All that is wanted is a word-for-word copy of the data from its first line to the line containing "AGB (458, 2448)", both included.
----- Information
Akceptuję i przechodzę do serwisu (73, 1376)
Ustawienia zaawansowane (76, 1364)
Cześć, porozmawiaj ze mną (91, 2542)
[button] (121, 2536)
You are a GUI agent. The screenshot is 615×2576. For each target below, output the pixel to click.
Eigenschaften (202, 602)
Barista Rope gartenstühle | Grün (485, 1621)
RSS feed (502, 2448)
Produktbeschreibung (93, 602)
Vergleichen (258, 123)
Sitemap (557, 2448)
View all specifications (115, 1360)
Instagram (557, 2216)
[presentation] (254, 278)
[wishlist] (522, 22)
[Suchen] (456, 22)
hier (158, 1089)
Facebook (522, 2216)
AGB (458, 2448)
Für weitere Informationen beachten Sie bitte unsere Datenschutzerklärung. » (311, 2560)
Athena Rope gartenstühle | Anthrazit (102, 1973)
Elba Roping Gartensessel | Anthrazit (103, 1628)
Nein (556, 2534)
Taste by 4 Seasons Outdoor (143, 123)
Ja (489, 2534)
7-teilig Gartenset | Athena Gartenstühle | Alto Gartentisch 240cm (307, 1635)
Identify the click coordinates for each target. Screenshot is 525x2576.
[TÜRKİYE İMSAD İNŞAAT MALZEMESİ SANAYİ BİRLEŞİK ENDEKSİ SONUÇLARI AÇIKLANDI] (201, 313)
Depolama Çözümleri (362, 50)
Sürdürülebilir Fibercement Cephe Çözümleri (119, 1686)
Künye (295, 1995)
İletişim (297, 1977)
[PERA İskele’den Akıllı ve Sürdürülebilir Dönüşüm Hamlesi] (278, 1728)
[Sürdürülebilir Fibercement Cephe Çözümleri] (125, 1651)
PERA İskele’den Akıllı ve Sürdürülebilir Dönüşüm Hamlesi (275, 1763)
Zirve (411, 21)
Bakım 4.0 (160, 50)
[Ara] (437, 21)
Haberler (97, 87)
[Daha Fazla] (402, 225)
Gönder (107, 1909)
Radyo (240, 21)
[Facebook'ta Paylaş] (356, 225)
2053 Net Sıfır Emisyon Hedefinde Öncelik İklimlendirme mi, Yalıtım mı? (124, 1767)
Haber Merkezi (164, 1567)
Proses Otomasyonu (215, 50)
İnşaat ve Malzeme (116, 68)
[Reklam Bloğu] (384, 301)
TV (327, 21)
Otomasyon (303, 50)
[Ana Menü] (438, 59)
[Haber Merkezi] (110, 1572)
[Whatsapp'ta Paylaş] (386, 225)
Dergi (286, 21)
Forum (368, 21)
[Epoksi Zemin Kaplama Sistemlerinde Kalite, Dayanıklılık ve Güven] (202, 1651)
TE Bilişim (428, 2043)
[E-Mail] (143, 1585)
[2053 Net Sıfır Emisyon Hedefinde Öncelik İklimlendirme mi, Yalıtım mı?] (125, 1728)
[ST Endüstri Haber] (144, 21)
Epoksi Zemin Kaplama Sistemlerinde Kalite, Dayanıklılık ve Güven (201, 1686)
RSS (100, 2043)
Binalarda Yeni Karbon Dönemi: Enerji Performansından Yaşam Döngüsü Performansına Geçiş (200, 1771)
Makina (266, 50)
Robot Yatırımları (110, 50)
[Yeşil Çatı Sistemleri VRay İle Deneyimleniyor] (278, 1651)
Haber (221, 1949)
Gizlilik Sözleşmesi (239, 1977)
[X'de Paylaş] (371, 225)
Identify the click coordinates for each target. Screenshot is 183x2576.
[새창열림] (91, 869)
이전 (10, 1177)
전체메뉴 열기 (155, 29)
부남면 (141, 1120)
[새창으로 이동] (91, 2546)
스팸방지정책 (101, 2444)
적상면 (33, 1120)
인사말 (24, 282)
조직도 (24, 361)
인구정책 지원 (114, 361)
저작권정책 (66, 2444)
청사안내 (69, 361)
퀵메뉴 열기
----------
◆ Task answer
Akceptuję i przechodzę do serwisu (73, 1376)
Ustawienia zaawansowane (76, 1364)
Cześć, porozmawiaj ze mną (91, 2542)
[button] (121, 2536)
You are a GUI agent. The screenshot is 615×2576. For each target below, output the pixel to click.
Eigenschaften (202, 602)
Barista Rope gartenstühle | Grün (485, 1621)
RSS feed (502, 2448)
Produktbeschreibung (93, 602)
Vergleichen (258, 123)
Sitemap (557, 2448)
View all specifications (115, 1360)
Instagram (557, 2216)
[presentation] (254, 278)
[wishlist] (522, 22)
[Suchen] (456, 22)
hier (158, 1089)
Facebook (522, 2216)
AGB (458, 2448)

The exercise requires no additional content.